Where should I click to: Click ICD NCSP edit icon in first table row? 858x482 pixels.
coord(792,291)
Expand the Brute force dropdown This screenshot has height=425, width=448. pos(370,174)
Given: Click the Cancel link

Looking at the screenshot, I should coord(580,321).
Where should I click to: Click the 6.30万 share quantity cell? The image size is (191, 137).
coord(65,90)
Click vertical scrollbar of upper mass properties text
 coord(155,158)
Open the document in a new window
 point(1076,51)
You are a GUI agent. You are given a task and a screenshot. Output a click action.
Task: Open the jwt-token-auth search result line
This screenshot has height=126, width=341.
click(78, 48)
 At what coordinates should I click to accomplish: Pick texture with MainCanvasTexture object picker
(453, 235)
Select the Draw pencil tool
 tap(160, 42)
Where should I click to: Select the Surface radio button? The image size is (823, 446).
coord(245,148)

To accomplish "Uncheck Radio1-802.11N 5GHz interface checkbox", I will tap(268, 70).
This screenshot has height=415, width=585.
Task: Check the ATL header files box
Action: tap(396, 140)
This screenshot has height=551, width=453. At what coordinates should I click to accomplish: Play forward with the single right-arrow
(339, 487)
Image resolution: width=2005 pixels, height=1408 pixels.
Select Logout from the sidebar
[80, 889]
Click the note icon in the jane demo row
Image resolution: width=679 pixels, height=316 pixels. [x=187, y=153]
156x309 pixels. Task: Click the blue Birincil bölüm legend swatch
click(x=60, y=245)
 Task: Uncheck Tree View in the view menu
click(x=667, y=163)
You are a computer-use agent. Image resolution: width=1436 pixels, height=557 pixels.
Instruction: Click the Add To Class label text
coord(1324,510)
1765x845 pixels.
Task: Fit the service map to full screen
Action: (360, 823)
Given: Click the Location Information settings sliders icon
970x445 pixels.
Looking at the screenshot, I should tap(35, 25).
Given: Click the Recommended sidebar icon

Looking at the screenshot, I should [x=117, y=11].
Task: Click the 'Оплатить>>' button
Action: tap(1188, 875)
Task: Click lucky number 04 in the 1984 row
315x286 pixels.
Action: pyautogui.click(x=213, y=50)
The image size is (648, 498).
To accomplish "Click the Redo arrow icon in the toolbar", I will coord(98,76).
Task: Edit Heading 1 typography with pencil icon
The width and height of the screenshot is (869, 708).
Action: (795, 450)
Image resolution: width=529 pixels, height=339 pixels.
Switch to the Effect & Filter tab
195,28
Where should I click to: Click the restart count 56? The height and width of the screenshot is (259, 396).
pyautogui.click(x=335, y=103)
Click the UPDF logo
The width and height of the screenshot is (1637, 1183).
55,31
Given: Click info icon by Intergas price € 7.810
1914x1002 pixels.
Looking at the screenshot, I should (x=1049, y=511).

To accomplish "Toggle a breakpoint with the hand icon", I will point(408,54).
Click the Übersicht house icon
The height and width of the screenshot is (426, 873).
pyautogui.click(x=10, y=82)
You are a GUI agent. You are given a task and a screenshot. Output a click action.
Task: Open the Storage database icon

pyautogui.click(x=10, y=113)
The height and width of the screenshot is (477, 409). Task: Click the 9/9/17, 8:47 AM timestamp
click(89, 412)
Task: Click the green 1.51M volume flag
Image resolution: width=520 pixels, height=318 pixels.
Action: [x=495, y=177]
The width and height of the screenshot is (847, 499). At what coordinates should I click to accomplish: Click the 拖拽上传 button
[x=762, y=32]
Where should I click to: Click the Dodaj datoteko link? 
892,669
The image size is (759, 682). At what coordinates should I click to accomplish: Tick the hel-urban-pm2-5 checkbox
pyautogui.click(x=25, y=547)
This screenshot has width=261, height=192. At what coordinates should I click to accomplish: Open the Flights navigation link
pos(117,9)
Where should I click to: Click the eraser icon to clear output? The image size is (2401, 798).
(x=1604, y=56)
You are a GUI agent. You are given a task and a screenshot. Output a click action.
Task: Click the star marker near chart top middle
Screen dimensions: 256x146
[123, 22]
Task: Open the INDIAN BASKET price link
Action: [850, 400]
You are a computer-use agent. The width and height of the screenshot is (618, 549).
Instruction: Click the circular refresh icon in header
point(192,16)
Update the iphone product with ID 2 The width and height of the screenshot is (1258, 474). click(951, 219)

····················

Could you render the lines above as a Markdown table with a "Row" column numbering each entry and an "Entry" column holding the line itself, skipping any blank lines?

| Row | Entry |
|---|---|
| 1 | Where should I click to: Click ICD NCSP edit icon in first table row? 858x482 pixels. |
| 2 | coord(792,291) |
| 3 | Expand the Brute force dropdown This screenshot has height=425, width=448. pos(370,174) |
| 4 | Given: Click the Cancel link |
| 5 | Looking at the screenshot, I should coord(580,321). |
| 6 | Where should I click to: Click the 6.30万 share quantity cell? The image size is (191, 137). |
| 7 | coord(65,90) |
| 8 | Click vertical scrollbar of upper mass properties text |
| 9 |  coord(155,158) |
| 10 | Open the document in a new window |
| 11 |  point(1076,51) |
| 12 | You are a GUI agent. You are given a task and a screenshot. Output a click action. |
| 13 | Task: Open the jwt-token-auth search result line |
| 14 | This screenshot has height=126, width=341. |
| 15 | click(78, 48) |
| 16 |  At what coordinates should I click to accomplish: Pick texture with MainCanvasTexture object picker |
| 17 | (453, 235) |
| 18 | Select the Draw pencil tool |
| 19 |  tap(160, 42) |
| 20 | Where should I click to: Select the Surface radio button? The image size is (823, 446). |
| 21 | coord(245,148) |
| 22 | To accomplish "Uncheck Radio1-802.11N 5GHz interface checkbox", I will tap(268, 70). |
| 23 | This screenshot has height=415, width=585. |
| 24 | Task: Check the ATL header files box |
| 25 | Action: tap(396, 140) |
| 26 | This screenshot has height=551, width=453. At what coordinates should I click to accomplish: Play forward with the single right-arrow |
| 27 | (339, 487) |
| 28 | Image resolution: width=2005 pixels, height=1408 pixels. |
| 29 | Select Logout from the sidebar |
| 30 | [80, 889] |
| 31 | Click the note icon in the jane demo row |
| 32 | Image resolution: width=679 pixels, height=316 pixels. [x=187, y=153] |
| 33 | 156x309 pixels. Task: Click the blue Birincil bölüm legend swatch |
| 34 | click(x=60, y=245) |
| 35 |  Task: Uncheck Tree View in the view menu |
| 36 | click(x=667, y=163) |
| 37 | You are a computer-use agent. Image resolution: width=1436 pixels, height=557 pixels. |
| 38 | Instruction: Click the Add To Class label text |
| 39 | coord(1324,510) |
| 40 | 1765x845 pixels. |
| 41 | Task: Fit the service map to full screen |
| 42 | Action: (360, 823) |
| 43 | Given: Click the Location Information settings sliders icon |
| 44 | 970x445 pixels. |
| 45 | Looking at the screenshot, I should tap(35, 25). |
| 46 | Given: Click the Recommended sidebar icon |
| 47 | Looking at the screenshot, I should [x=117, y=11]. |
| 48 | Task: Click the 'Оплатить>>' button |
| 49 | Action: tap(1188, 875) |
| 50 | Task: Click lucky number 04 in the 1984 row |
| 51 | 315x286 pixels. |
| 52 | Action: pyautogui.click(x=213, y=50) |
| 53 | The image size is (648, 498). |
| 54 | To accomplish "Click the Redo arrow icon in the toolbar", I will coord(98,76). |
| 55 | Task: Edit Heading 1 typography with pencil icon |
| 56 | The width and height of the screenshot is (869, 708). |
| 57 | Action: (795, 450) |
| 58 | Image resolution: width=529 pixels, height=339 pixels. |
| 59 | Switch to the Effect & Filter tab |
| 60 | 195,28 |
| 61 | Where should I click to: Click the restart count 56? The height and width of the screenshot is (259, 396). |
| 62 | pyautogui.click(x=335, y=103) |
| 63 | Click the UPDF logo |
| 64 | The width and height of the screenshot is (1637, 1183). |
| 65 | 55,31 |
| 66 | Given: Click info icon by Intergas price € 7.810 |
| 67 | 1914x1002 pixels. |
| 68 | Looking at the screenshot, I should (x=1049, y=511). |
| 69 | To accomplish "Toggle a breakpoint with the hand icon", I will point(408,54). |
| 70 | Click the Übersicht house icon |
| 71 | The height and width of the screenshot is (426, 873). |
| 72 | pyautogui.click(x=10, y=82) |
| 73 | You are a GUI agent. You are given a task and a screenshot. Output a click action. |
| 74 | Task: Open the Storage database icon |
| 75 | pyautogui.click(x=10, y=113) |
| 76 | The height and width of the screenshot is (477, 409). Task: Click the 9/9/17, 8:47 AM timestamp |
| 77 | click(89, 412) |
| 78 | Task: Click the green 1.51M volume flag |
| 79 | Image resolution: width=520 pixels, height=318 pixels. |
| 80 | Action: [x=495, y=177] |
| 81 | The width and height of the screenshot is (847, 499). At what coordinates should I click to accomplish: Click the 拖拽上传 button |
| 82 | [x=762, y=32] |
| 83 | Where should I click to: Click the Dodaj datoteko link?  |
| 84 | 892,669 |
| 85 | The image size is (759, 682). At what coordinates should I click to accomplish: Tick the hel-urban-pm2-5 checkbox |
| 86 | pyautogui.click(x=25, y=547) |
| 87 | This screenshot has width=261, height=192. At what coordinates should I click to accomplish: Open the Flights navigation link |
| 88 | pos(117,9) |
| 89 | Where should I click to: Click the eraser icon to clear output? The image size is (2401, 798). |
| 90 | (x=1604, y=56) |
| 91 | You are a GUI agent. You are given a task and a screenshot. Output a click action. |
| 92 | Task: Click the star marker near chart top middle |
| 93 | Screen dimensions: 256x146 |
| 94 | [123, 22] |
| 95 | Task: Open the INDIAN BASKET price link |
| 96 | Action: [850, 400] |
| 97 | You are a computer-use agent. The width and height of the screenshot is (618, 549). |
| 98 | Instruction: Click the circular refresh icon in header |
| 99 | point(192,16) |
| 100 | Update the iphone product with ID 2 The width and height of the screenshot is (1258, 474). click(951, 219) |